## What you are asked to do
Reproduce the records below verbatim, beginning at the line that contains "I want to click on menu-item-lancamento: Lançamento, so" and continuing through the final line of the records.

## Information provided
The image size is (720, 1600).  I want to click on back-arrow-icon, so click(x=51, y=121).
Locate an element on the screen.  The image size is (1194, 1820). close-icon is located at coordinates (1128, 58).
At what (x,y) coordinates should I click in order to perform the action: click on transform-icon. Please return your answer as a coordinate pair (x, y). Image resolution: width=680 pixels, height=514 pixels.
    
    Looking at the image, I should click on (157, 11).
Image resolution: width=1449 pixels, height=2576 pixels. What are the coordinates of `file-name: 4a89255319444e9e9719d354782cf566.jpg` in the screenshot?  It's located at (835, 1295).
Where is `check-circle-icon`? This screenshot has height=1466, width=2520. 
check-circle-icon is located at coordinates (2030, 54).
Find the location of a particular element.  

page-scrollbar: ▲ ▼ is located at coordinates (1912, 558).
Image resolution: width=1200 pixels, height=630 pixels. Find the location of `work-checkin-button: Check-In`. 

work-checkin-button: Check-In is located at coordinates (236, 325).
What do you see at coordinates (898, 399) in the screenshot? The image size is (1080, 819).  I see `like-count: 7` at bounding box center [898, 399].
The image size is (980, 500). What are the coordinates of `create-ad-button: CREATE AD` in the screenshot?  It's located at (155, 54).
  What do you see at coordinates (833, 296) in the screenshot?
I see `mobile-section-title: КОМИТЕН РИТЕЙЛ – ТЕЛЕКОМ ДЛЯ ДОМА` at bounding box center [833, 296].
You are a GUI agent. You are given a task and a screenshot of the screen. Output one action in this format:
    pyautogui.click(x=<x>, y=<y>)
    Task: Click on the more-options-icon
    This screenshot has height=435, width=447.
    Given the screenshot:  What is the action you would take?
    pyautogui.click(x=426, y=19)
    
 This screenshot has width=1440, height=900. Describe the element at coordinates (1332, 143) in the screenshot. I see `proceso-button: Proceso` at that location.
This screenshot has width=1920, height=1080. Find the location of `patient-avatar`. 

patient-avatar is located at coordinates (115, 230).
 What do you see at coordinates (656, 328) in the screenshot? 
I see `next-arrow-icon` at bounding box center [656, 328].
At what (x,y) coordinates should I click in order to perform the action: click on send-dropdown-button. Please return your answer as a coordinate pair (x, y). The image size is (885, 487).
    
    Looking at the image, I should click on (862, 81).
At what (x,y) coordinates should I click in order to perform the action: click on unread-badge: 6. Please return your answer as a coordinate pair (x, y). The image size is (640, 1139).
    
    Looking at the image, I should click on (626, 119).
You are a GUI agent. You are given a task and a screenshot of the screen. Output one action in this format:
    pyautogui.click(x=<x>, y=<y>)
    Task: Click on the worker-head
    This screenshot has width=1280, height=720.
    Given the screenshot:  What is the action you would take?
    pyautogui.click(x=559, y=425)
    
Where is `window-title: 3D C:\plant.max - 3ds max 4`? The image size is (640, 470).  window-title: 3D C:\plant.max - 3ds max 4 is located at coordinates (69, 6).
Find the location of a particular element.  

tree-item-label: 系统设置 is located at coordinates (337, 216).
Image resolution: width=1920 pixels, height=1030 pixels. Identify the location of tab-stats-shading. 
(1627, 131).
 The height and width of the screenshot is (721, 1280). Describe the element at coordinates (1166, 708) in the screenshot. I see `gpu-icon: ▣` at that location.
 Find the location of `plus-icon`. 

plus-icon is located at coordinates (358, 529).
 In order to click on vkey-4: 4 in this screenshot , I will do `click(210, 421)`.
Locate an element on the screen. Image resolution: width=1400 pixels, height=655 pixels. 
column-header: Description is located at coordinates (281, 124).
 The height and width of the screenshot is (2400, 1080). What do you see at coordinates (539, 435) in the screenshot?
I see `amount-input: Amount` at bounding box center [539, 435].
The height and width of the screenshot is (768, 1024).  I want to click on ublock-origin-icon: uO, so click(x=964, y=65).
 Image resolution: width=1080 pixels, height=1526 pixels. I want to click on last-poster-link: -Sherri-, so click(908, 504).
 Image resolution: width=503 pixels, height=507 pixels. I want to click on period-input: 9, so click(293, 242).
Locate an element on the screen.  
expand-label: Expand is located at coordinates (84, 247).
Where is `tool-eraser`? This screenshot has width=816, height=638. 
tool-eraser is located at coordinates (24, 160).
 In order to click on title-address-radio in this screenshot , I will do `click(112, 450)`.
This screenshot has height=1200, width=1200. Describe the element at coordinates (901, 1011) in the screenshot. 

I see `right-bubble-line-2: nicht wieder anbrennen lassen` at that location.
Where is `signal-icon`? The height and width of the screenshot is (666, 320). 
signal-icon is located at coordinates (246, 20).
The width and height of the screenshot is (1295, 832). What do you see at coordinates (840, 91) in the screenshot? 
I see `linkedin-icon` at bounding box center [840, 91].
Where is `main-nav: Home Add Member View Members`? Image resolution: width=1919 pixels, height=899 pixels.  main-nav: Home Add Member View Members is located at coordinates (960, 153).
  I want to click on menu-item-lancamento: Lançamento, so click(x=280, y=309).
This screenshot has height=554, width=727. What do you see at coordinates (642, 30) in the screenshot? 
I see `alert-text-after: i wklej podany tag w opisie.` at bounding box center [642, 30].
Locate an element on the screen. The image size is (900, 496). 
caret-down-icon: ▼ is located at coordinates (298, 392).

## Answer below
  I want to click on menu-item-lancamento: Lançamento, so click(x=280, y=309).
This screenshot has height=554, width=727. What do you see at coordinates (642, 30) in the screenshot? 
I see `alert-text-after: i wklej podany tag w opisie.` at bounding box center [642, 30].
Locate an element on the screen. The image size is (900, 496). 
caret-down-icon: ▼ is located at coordinates (298, 392).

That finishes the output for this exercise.